Vier Tage Buchmessenwahnsinn in Leipzig sind vorbei. Welche Bücher man nun mit in die Osterfeiertage nehmen sollte, das weiß Almanach-Autor Fabian Stiepert

Christoph Ribbat:
„Im Restaurant: Eine Geschichte aus dem Bauch der Moderne“

Gehen Sie gerne essen? Natürlich tun Sie das, wer denn nicht. Weil dem so ist, hat der in Paderborn lehrende Amerikanist Christoph Ribbat ein Buch über die Geschichte des Restaurants geschrieben. Im europäischen Raum fängt die öffentliche, kapitalistische Kulinarik in – wie sollte es anders sein – Frankreich an. Kurz vor der französischen Revolution eröffneten die ersten Restaurants in Paris und mit den Jahren, Jahrzehnten und Jahrhunderten entwickelte sich daraus eine ganz eigene Kultur von der Restaurantkritik bis hin zur Systemgastronomie, die Ribbat in seiner fußnotenreichen wie hoch unterhaltsamen Studie auch nicht außen vor lässt. Bemerkenswert ist neben dem Quellenreichtum dieses Buches sein erzählerischer Aufbau. Wie einst in Florian Illies’ Bestseller 1913 – Der Sommer des Jahrhunderts fügen sich Ribbats Geschichten wie ein Mosaik in kurzen Einzelepisoden zusammen. Manchmal stiftet dies ein wenig Verwirrung, umso öfter sorgt es aber für Überraschungen. Darum gilt: Da jeder gerne essen geht, sollte auch jeder dieses Buch lesen.

Erschienen bei Suhrkamp

220 S., 19,95 €



Karen Duve: „Macht“

Eins der schon vor der Messe am heftigsten diskutierten Bücher ist Karen Duves neuer Roman Macht. Geschlagene acht Jahre nach dem brutal realistischen Roman Taxi entführt uns die Autorin in eine graue Dystopie, in der es um die Menschheit im Jahr 2031 alles andere als gut bestellt ist. Dank grenzenlosem Fleischkonsum und hemmungsloser Autofahrerei ist die Erde hinsichtlich ihrer Ressourcen und ihres Klimas so überlastet, dass die Apokalypse jeder Zeit zu nahen scheint. Da kann in Deutschland nicht mal mehr die feministische Demokratie Abhilfe schaffen, die kurzerhand mit einem rein weiblich besetzten Kabinett die Regierung übernommen hat. Einzig das Amt des Bundeskanzlers hat man als Gnadenbrot für die Männer dem einstigen Hamburger Bürgermeister Olaf Scholz überlassen.

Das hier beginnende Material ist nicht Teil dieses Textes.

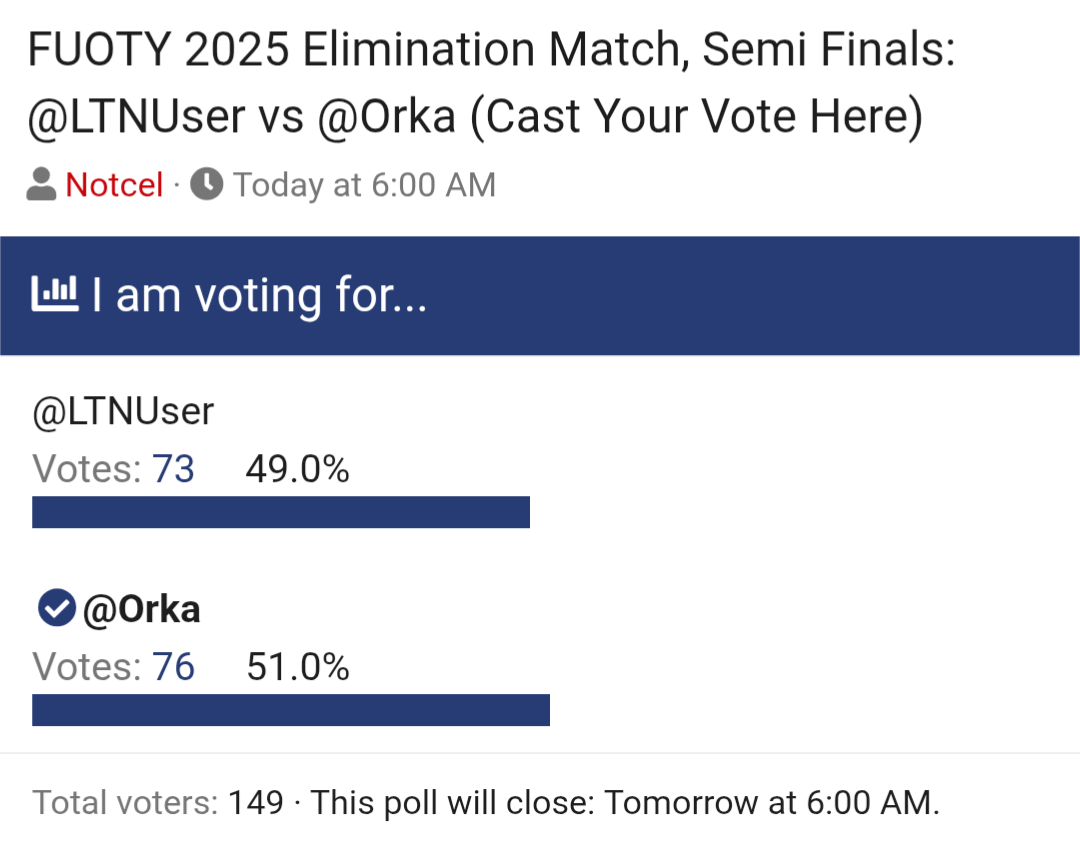The height and width of the screenshot is (844, 1080).
Task: Open the Notcel author profile link
Action: tap(114, 185)
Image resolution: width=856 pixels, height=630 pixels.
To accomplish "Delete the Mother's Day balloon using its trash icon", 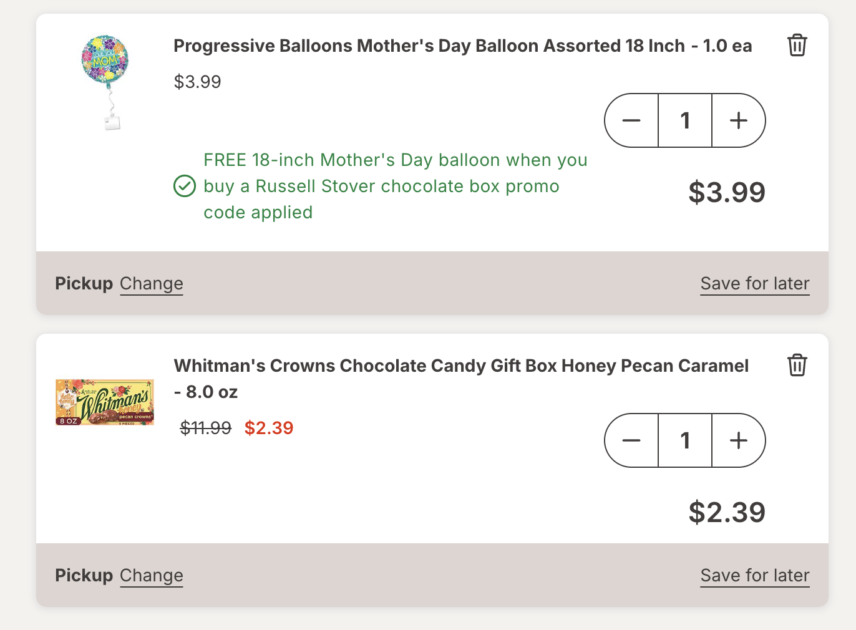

Als ob das alles nicht schon reichen würde, gibt es auch noch die Hormonpille Ephebo, dank der man sich im Alter von fünfzig aufwärts wieder in den Körper eines Zwanzigjährigen zurückverwandeln kann. Die Krux an der Sache ist nur, dass mit dem Konsum von Ephebo das Krebsrisiko um satte 60 Prozent ansteigt. Keine Frage, dass trotzdem alle in ihrer Sehnsucht nach ewiger Jugend fleißig diese Wunderpille schlucken.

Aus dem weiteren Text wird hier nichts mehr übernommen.